In „Der Mann, der Sherlock Holmes war“ agieren die beiden erfolglosen Detektive Morris und sein Macky mit großem Vergnügen als Sherlock Holmes und Dr. Watson. Sie treten dabei so überzeugend auf, dass selbst die Polizei um ihre detektivische Hilfe bittet. Im Zug treffen sie auf Mary und Jane Berry, zwei junge Frauen, die die Erbschaft eines vermeintlichen Onkels antreten sollen. Tatsächlich ist der Erbonkel noch sehr lebendig und ein gesuchter Fälscher, welcher der Polizei immer entwischen konnte. Während der Pariser Weltausstellung können Holmes und Watson nun alle Register ihres Könnens ziehen, um die Fälscherbande dingfest zu machen.
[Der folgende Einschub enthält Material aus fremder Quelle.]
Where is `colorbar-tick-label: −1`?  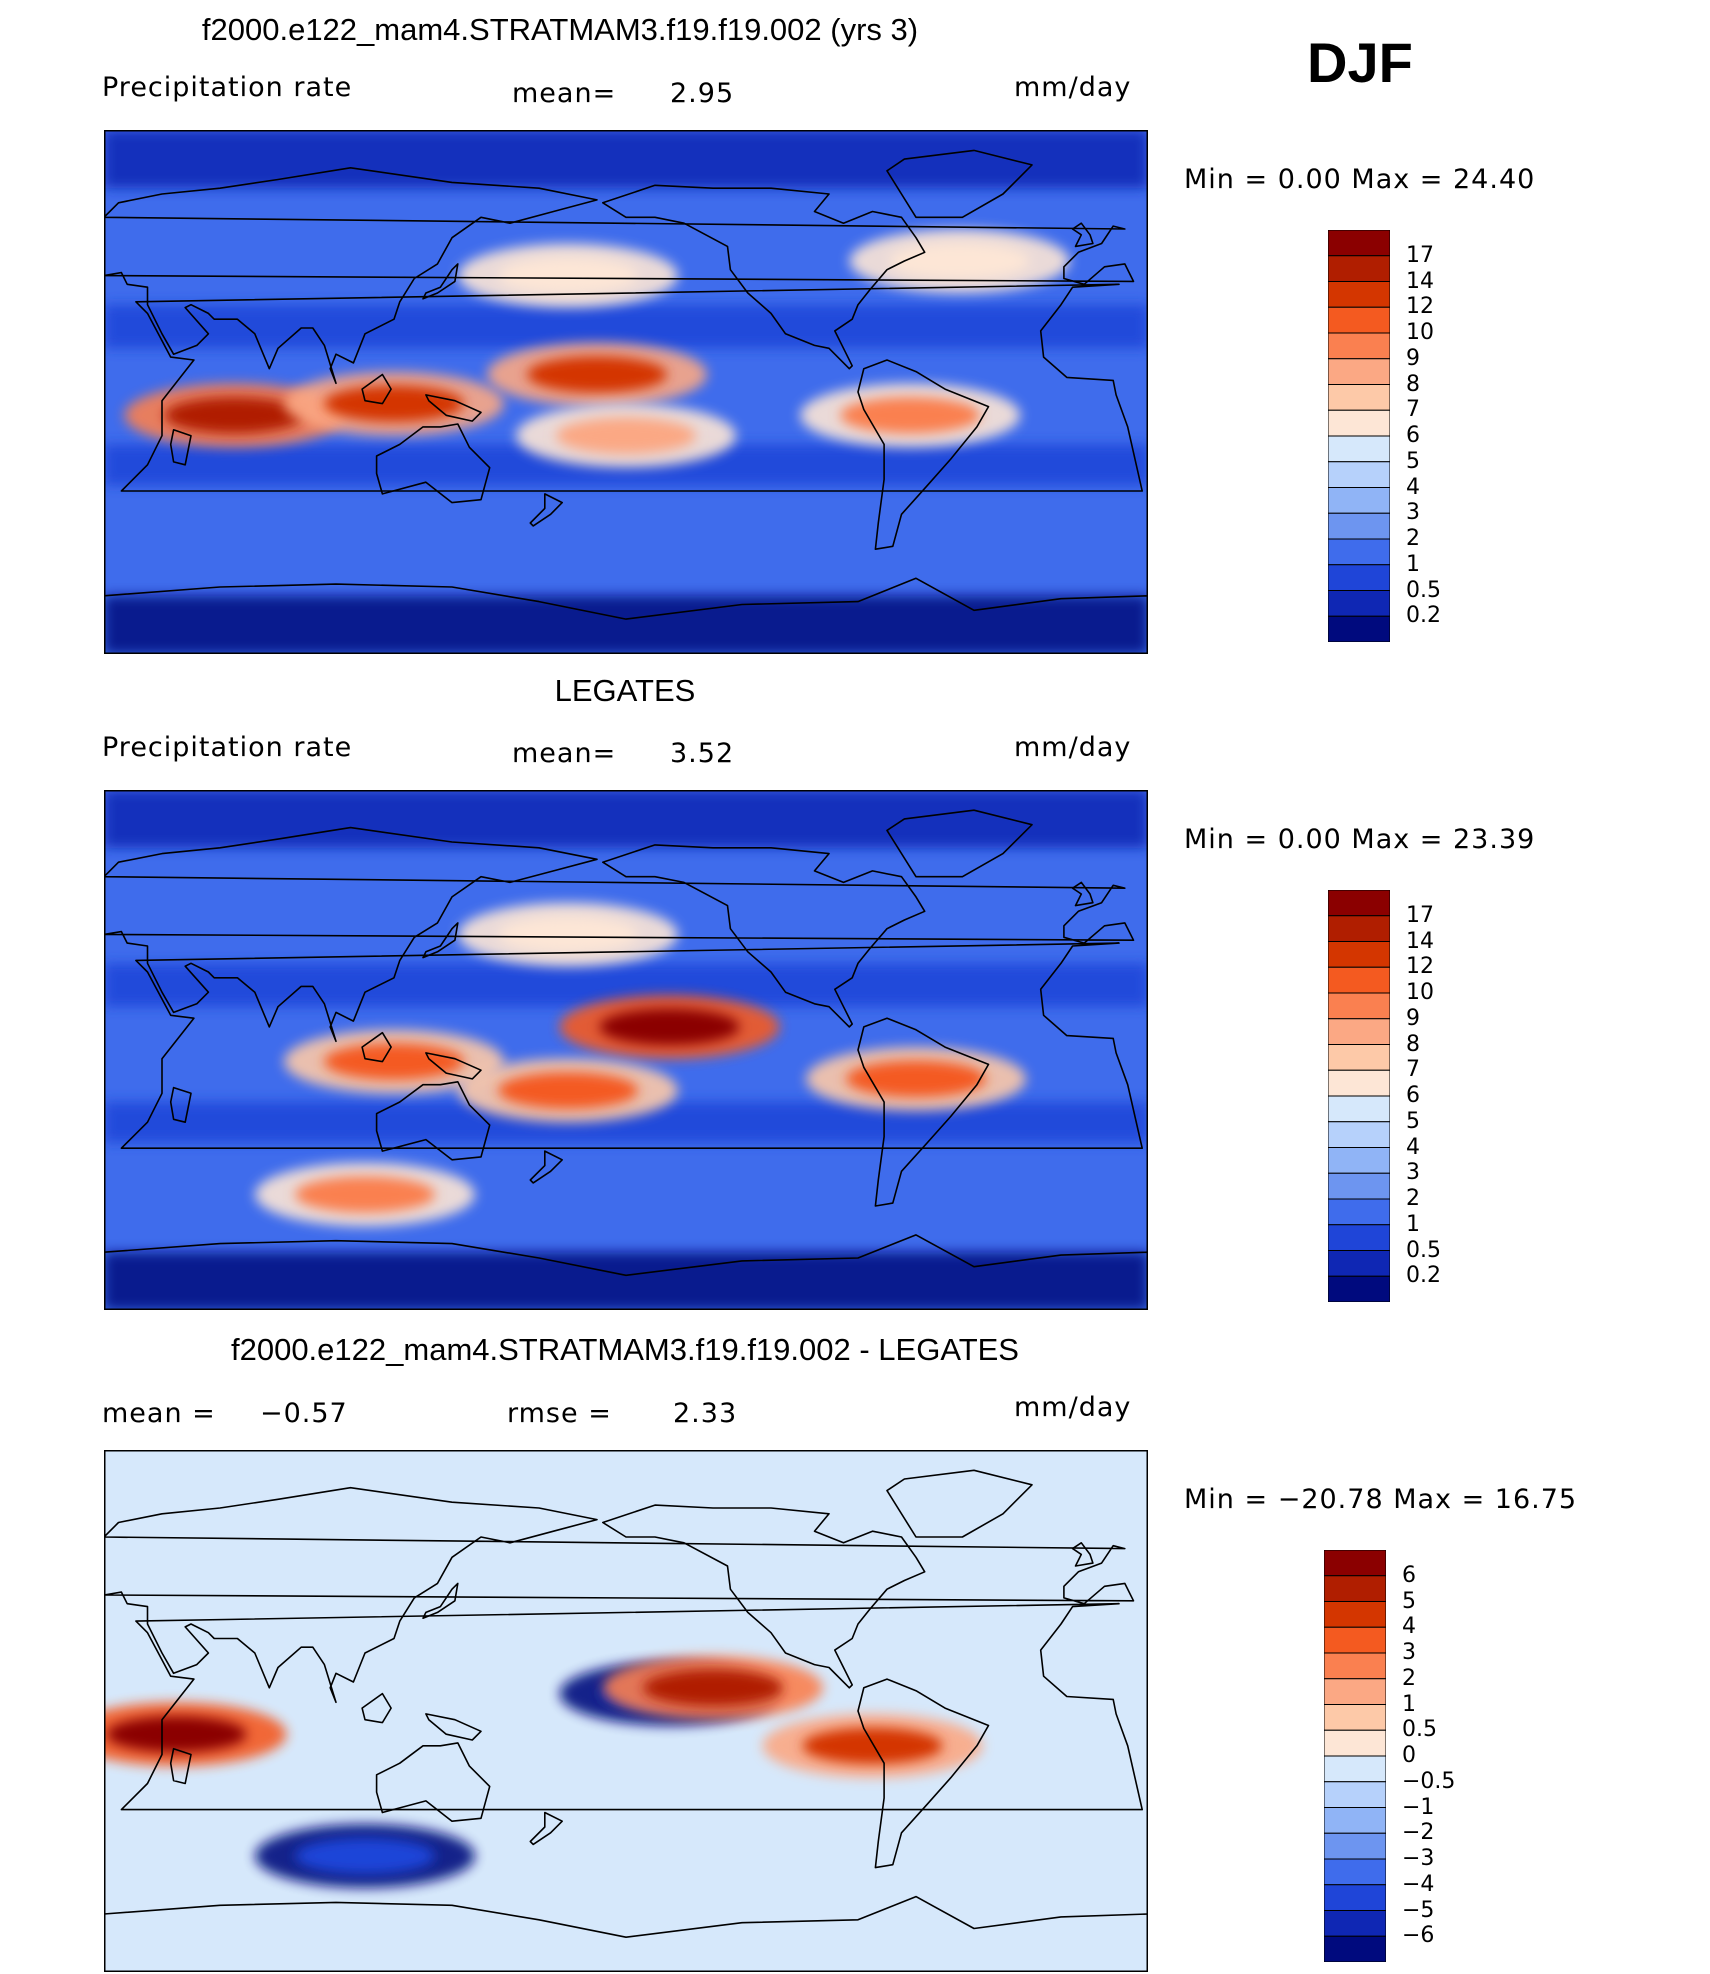
colorbar-tick-label: −1 is located at coordinates (1418, 1807).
In „Quax, der Bruchpilot“ gewinnt der kleine Angestellte Otto Groschenbügel, genannt Quax, bei einem Preisausschreiben eine kostenlose Ausbildung zum Sportflieger und über Nacht steigt er zur Berühmtheit seines Heimatörtchens Dünkelstätt auf. Jetzt hat Quax keine Wahl mehr, er muss den Kurs erfolgreich absolvieren, auch wenn man dem Aufschneider bei der ersten Besichtigung der Fliegerschule geraten hatte, den Gewinn verfallen zu lassen. Anfangs stellt sich Quax nicht besonders geschickt an. Immer wieder entgeht er um Haaresbreite dem Rauswurf aus der Schule. Zum Glück gibt es aber die nette Marianne, die dem Bruchpiloten gerne aus der Patsche hilft.
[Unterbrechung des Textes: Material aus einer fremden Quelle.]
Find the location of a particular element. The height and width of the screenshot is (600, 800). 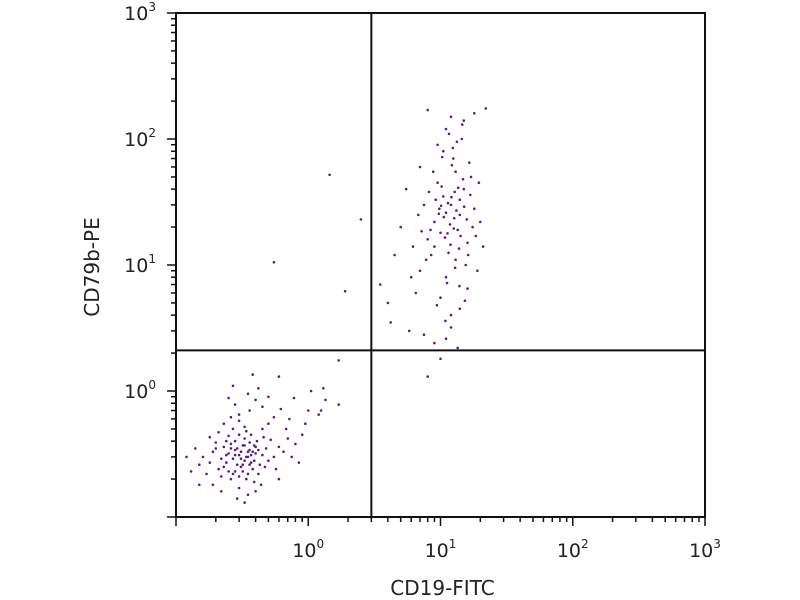

x-axis-title: CD19-FITC is located at coordinates (442, 588).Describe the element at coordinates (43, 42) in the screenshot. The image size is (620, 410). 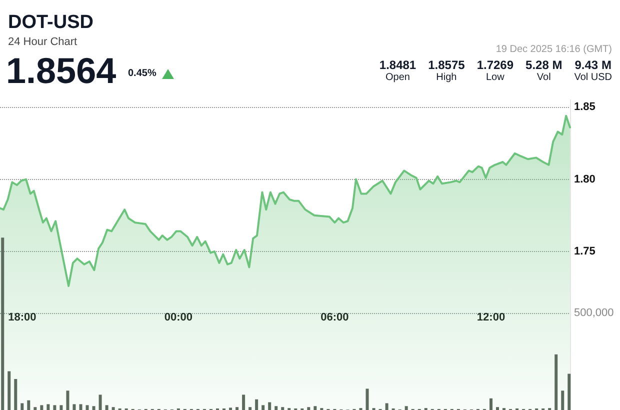
I see `chart-subtitle: 24 Hour Chart` at that location.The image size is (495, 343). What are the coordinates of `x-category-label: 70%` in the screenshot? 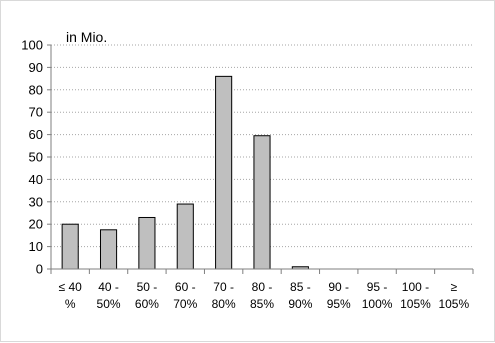 It's located at (185, 304).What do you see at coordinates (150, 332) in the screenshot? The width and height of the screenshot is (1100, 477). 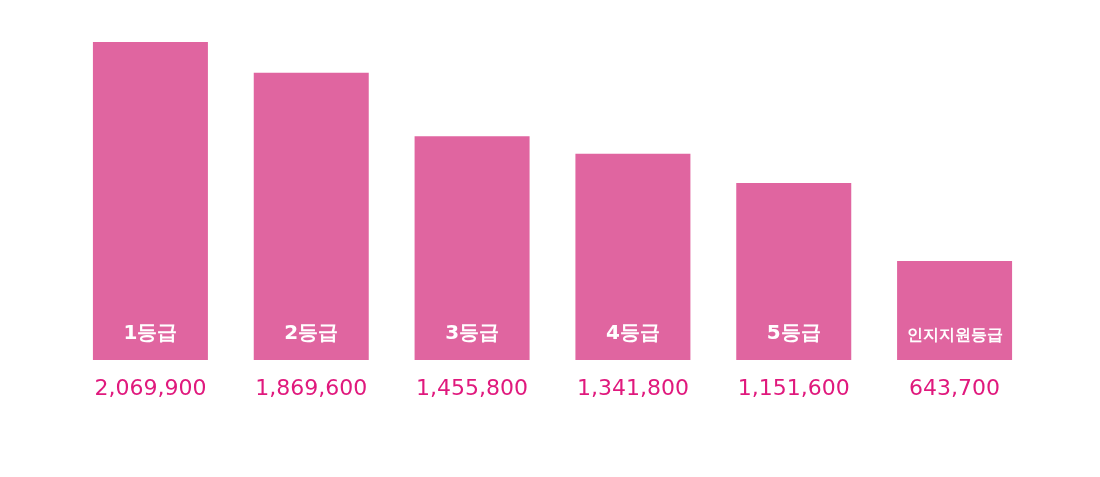 I see `x-tick-label: 1등급` at bounding box center [150, 332].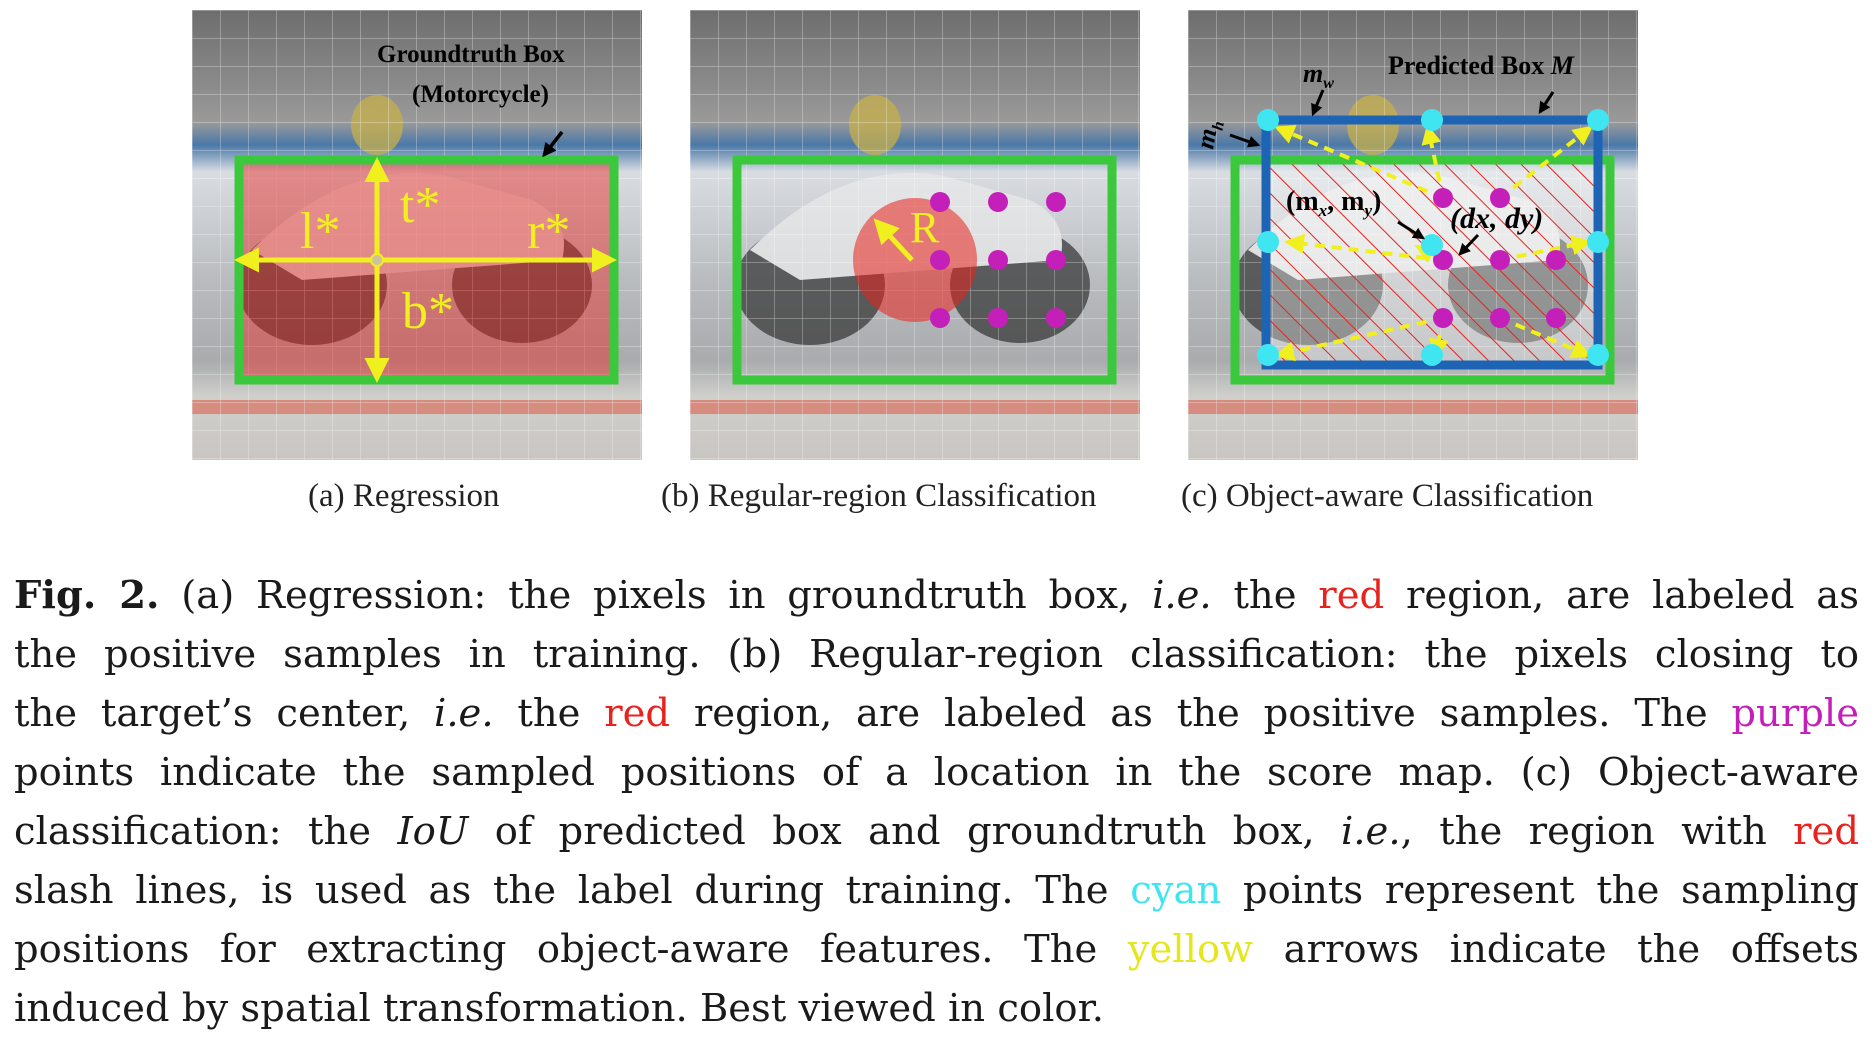 The width and height of the screenshot is (1873, 1038). I want to click on panel-object-aware: mw mh Predicted Box M (mx, my) (dx, dy), so click(1413, 235).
Heinz Rühmann erfreute sich nach den Erfolgen während der Zeit des Nationalsozialismus in der Nachkriegszeit derselben großen Beliebtheit beim Publikum, was viele exzellente Filme beweisen. Einer davon ist „Der Jugendrichter“, in dem Rühmann als Dr. Ferdinand Bluhme bei seinen Urteilssprüchen nicht auf Härte, sondern auf Verständnis setzt. Zur allseitigen Überraschung verurteilt er die junge Inge Schumann zu acht Monaten Jugendarrest, weil sie ihrem kriminellen Freund Kurt bei einem Erpressungsversuch half. Die ungewöhnlich harte Strafe zielt allerdings nur darauf ab, die junge Frau aus dem Einfluss ihres Freundes zu befreien. Als Inge droht, sich umzubringen, setzt Bluhme die Strafe zur Bewährung aus und wird mit viel Einfühlungsvermögen ihr Mentor – 24.06.2018.